» EXERCISE
If a line below contains the word "icon", count it. Please give the total and nothing else.

[Records excerpted from a collection]
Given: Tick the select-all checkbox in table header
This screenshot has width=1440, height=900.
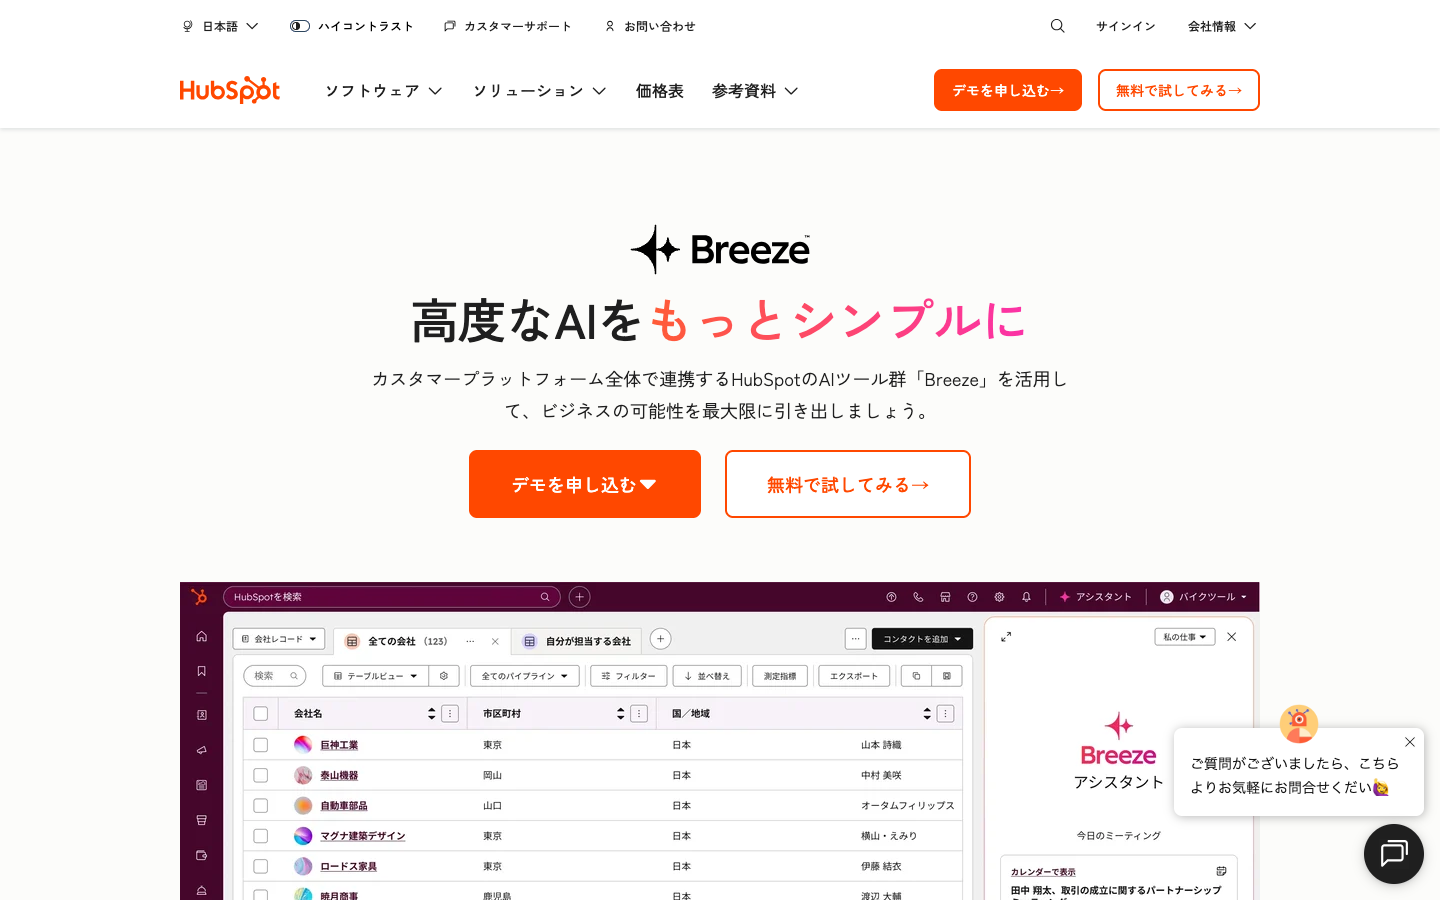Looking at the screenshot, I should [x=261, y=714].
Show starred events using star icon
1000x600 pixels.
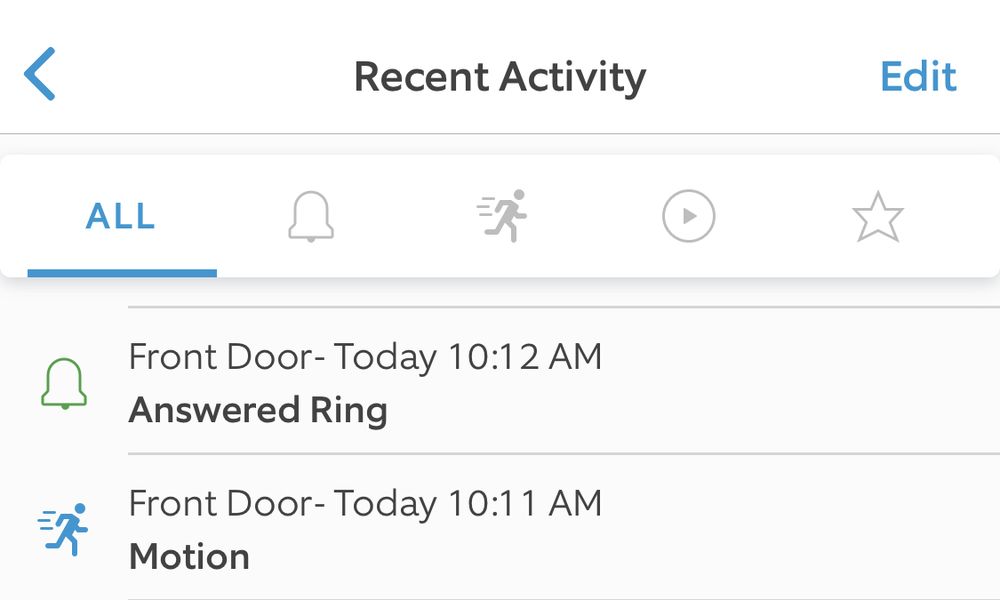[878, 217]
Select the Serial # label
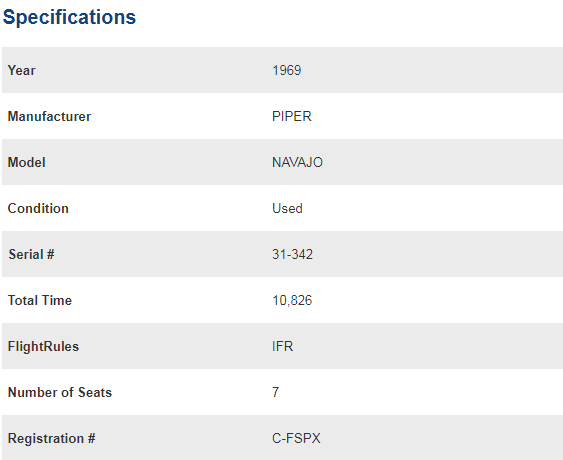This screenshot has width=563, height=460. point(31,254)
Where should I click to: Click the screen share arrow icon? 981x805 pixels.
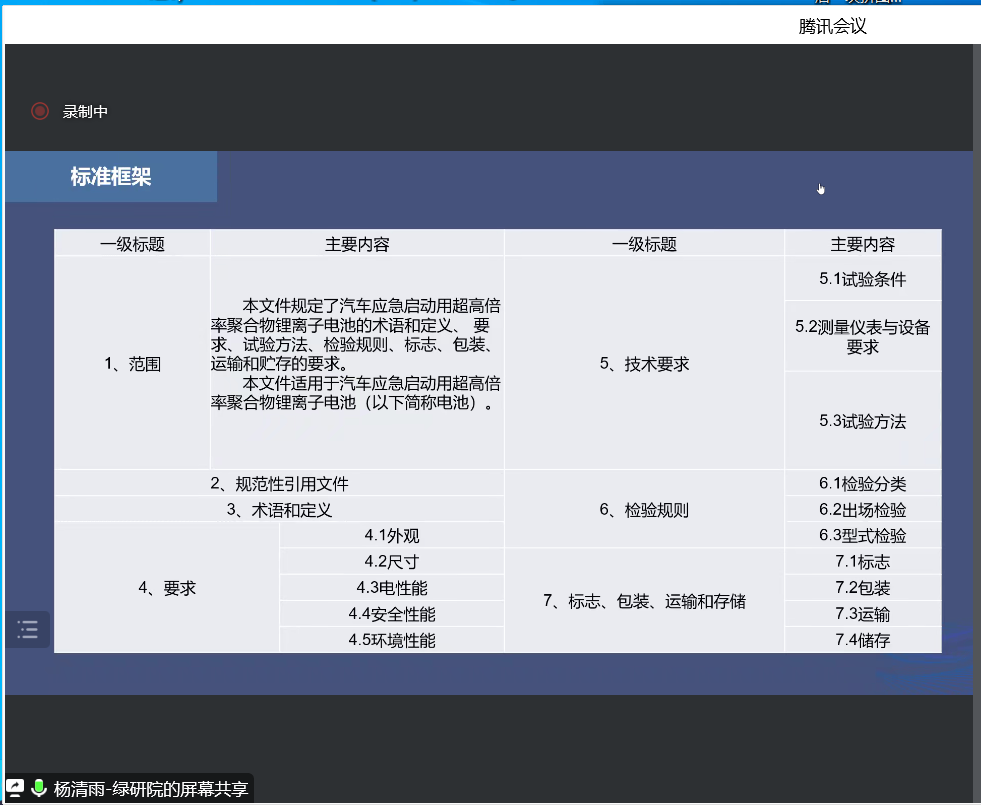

» OUTPUT FOR THIS TASK
2